今回の疑義解釈では、「検査・画像情報提供加算」と「電子的診療情報評価料」について、電子カルテ情報共有サービスを用いた場合に算定が可能であることが示されました。
「検査・画像情報提供加算」は、診療情報提供料⑴の、注18として設けられている加算です。
患者の紹介を行う際に、検査結果や画像情報、投薬・注射内容などの診療記録のうち主要なものを、他の保険医療機関に対して電子的方法によって提供した場合や、電子的に送受される診療情報提供書に添付した場合に加算されるものです。
もう一方の「電子的診療情報評価料」は、他の保険医療機関から紹介を受けた患者に対して、先に述べた方法で受信した情報を活用して診療を行った場合に算定されます。

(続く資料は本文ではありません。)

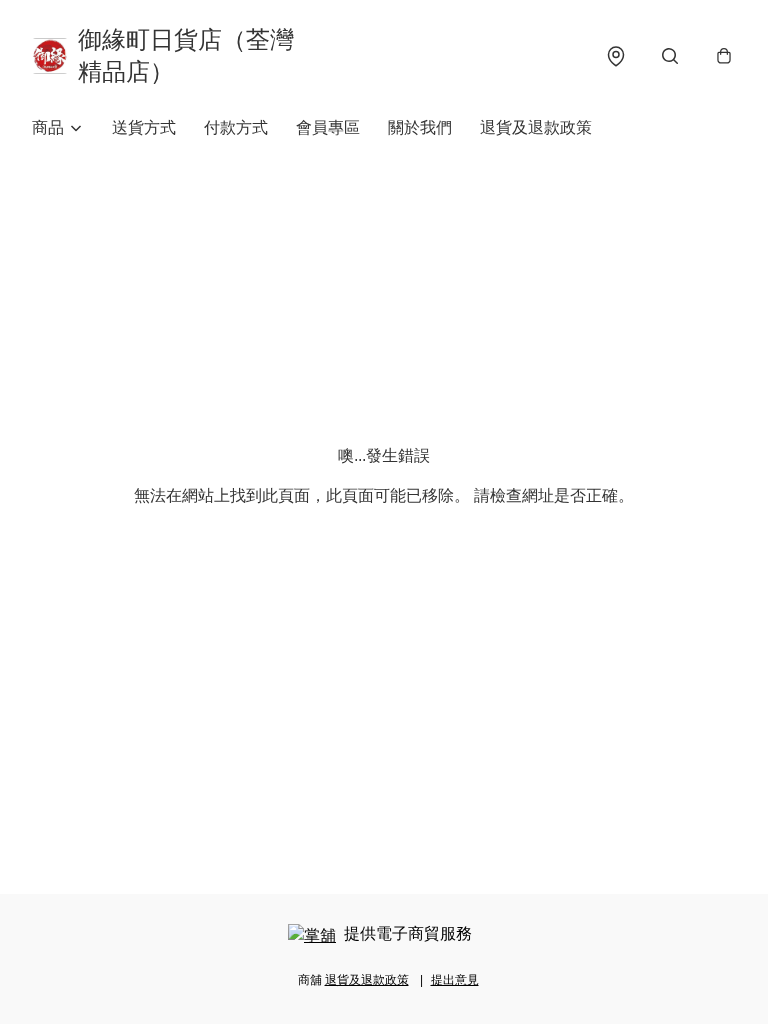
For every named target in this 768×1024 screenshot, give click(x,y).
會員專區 (328, 127)
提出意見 (455, 980)
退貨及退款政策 (536, 127)
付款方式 (236, 127)
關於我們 (420, 127)
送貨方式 (144, 127)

いずれも、診療情報の提供を電子的に行うことを促進し、より質の高い診療が効率的に行われることを目的として設けられています。
これらの加算と算定について、「電子的」と示されていた情報共有の手段として、「電子カルテ情報共有サービス」が利用可能であることが、今回の疑義解釈資料で示されたかたちとなります。資料では、届出様式の記載方法について記述されています。
電子カルテ情報共有サービスは、医療DXの取り組みのひとつとして準備が進められており、工程表では2025年度中の本格運用スタートが目指されているところです。
今回の疑義解釈資料にて、既存項目の算定要件に追加するかたちで「電子カルテ情報共有サービス」の利用が認められたことで、今後も医療DX関連サービスと紐づけられる項目が増加していくと予測されます。